> YOUR OBJECTIVE:
Pick out every line in the data that contains the word "toolbar", and copy each one. Case counts.

Extracted data entries:
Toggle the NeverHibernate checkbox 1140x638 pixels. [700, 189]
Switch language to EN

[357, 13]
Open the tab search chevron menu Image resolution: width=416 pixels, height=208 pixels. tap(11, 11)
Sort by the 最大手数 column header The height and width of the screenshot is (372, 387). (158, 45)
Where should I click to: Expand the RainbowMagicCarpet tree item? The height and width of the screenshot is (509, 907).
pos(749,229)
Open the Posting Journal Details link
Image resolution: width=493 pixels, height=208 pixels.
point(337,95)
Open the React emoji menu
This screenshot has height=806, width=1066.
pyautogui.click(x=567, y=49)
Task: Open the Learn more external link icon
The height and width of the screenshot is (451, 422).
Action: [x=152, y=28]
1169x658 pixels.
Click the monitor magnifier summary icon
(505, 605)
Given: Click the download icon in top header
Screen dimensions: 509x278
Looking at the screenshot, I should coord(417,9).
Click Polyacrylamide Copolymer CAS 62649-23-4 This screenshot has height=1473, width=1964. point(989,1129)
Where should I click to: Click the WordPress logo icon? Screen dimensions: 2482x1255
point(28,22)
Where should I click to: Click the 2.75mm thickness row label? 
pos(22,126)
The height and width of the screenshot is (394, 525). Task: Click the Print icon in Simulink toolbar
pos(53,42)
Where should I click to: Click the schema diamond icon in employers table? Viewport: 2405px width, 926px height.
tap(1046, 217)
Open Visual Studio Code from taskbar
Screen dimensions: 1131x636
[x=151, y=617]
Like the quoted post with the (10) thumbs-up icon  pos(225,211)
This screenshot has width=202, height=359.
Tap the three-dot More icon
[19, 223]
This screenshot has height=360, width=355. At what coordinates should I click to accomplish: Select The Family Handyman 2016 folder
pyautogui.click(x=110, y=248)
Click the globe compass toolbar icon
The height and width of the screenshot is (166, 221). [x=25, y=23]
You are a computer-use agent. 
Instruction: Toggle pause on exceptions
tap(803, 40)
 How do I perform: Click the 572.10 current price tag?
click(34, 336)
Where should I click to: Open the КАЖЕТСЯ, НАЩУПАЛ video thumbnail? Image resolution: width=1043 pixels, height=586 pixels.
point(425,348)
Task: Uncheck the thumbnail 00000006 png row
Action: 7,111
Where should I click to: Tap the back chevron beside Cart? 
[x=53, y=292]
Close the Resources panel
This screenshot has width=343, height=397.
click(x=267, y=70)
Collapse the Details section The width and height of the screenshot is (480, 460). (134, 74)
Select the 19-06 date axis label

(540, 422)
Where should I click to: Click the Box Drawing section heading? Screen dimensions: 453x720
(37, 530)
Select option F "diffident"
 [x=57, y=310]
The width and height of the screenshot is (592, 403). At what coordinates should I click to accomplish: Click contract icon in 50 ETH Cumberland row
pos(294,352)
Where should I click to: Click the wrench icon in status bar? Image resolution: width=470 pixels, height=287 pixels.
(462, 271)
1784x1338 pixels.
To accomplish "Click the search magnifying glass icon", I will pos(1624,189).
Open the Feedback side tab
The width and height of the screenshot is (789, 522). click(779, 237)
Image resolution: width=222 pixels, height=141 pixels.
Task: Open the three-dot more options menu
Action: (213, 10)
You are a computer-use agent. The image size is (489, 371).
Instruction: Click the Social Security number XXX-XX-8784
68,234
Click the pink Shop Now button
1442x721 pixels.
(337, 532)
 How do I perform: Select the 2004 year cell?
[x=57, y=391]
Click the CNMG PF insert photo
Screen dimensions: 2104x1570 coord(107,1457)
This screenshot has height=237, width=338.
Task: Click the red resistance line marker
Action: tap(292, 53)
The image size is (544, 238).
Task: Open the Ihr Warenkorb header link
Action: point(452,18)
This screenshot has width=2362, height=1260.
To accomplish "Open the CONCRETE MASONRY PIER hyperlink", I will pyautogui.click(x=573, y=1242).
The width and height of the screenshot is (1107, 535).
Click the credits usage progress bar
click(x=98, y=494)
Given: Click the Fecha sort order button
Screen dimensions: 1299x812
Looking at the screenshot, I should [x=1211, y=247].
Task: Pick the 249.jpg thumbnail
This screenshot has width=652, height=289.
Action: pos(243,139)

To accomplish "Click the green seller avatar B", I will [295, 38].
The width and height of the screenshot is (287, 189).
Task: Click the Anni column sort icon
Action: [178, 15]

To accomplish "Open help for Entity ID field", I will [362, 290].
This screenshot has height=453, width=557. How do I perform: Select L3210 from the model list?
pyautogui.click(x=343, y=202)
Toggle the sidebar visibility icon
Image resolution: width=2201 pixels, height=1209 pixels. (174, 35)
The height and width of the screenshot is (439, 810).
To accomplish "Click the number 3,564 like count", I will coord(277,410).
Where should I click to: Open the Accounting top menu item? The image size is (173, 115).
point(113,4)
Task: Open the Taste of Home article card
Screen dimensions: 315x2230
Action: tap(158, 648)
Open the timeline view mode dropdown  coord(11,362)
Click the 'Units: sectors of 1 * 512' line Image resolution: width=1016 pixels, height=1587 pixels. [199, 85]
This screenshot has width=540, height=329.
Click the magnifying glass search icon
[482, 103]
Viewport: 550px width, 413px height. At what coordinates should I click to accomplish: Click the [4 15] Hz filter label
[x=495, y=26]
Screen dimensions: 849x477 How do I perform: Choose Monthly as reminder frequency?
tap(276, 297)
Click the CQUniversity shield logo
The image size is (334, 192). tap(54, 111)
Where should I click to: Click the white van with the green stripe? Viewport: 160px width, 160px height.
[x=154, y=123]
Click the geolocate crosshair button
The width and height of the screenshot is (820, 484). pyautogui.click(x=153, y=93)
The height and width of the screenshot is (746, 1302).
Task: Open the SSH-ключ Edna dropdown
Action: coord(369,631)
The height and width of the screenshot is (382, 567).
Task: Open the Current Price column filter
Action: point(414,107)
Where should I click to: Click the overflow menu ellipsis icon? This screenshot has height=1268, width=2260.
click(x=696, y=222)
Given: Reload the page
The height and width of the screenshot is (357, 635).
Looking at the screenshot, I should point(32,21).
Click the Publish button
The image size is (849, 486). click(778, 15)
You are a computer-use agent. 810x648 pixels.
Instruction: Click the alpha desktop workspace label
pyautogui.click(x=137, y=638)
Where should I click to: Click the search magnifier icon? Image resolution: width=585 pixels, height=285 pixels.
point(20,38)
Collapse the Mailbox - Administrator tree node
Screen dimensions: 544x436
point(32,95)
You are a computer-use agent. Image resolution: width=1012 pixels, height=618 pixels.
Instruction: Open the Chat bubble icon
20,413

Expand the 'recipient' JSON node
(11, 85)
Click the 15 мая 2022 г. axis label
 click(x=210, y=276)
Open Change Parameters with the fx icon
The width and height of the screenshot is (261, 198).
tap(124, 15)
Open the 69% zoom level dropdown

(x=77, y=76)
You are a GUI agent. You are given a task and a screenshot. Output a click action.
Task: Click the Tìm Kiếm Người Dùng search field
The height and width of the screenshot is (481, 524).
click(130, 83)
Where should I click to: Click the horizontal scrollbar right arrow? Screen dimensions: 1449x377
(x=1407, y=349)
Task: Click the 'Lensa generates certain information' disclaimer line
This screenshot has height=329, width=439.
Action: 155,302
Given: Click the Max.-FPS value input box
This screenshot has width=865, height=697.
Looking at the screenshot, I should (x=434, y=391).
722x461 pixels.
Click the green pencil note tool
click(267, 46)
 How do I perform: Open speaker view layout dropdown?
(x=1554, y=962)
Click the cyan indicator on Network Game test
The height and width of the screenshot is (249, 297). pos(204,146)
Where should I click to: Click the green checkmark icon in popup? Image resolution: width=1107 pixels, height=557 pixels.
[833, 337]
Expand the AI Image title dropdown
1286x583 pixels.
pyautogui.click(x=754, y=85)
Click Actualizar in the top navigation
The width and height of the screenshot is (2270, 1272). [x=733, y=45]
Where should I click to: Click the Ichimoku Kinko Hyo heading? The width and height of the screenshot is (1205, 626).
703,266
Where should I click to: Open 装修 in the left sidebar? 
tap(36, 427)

> ANSWER TO THIS PROBLEM:
The height and width of the screenshot is (394, 525). Task: Click the Print icon in Simulink toolbar
Click the globe compass toolbar icon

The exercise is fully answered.